The problem of enforcement will not magically disappear. Some teachers, too scared or tired of the disruption that will come when they ask for a pupil’s phone, will continue to “tactically ignore” the ping of WhatsApp notifications. A head of year working at a school with a “restrictive” smartphone policy told me of the typical reactions of pupils caught with their phones: “denial and resistance”, “verbal abuse” and “serious hostility”. They spoke of one colleague who was forced to “lock themselves in their office” when confronted by a raging student demanding the return of their phone. They described some pupils who happily opt for a day out from the routine of the normal school day rather than hand over their devices.

Then there were the students who carried multiple phones so that when challenged by a teacher, they could offer up a decoy and appear compliant with school rules. One student’s complete dependency on their phone resulted, the head of year recounted, in a total “meltdown” at their parent’s attempt to place boundaries on their usage. They ransacked their home like an addict desperate for a fix.

In another school, an assistant head recently told me that a parent, furious at the school’s confiscation of their child’s mobile, called the police. That example speaks to the complexity at hand. A Smart Schools study published in the Lancet Regional Health – Europe found no evidence that restrictive phone policies in schools resulted in better mental health. Or, crucially, that they lower phone or social media use overall. While schools can curb the use of phones during the day, they are powerless to enforce those boundaries beyond the school gates. Pupils compensate for their daytime sobriety with heavier phone use at home.

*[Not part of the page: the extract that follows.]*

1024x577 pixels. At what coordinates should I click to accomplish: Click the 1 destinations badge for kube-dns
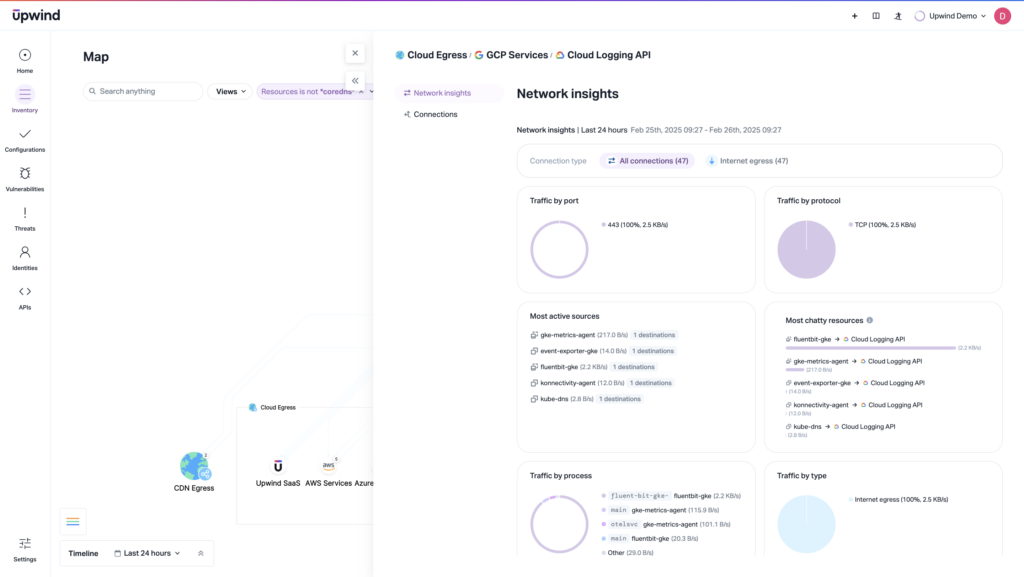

So, yes, a mobile phone ban is necessary and welcome. But schools are allowed to ask what support they will be given to manage the transition period. The solution must include families, government and, most importantly, the social media companies themselves, which can do more to build safeguards against teens’ misuse of platforms. Teachers can confiscate a handset, but they cannot, on their own, cancel out childhoods shaped by addiction to “infinitely scrollable” feeds. Pretending that they can would be painfully naive.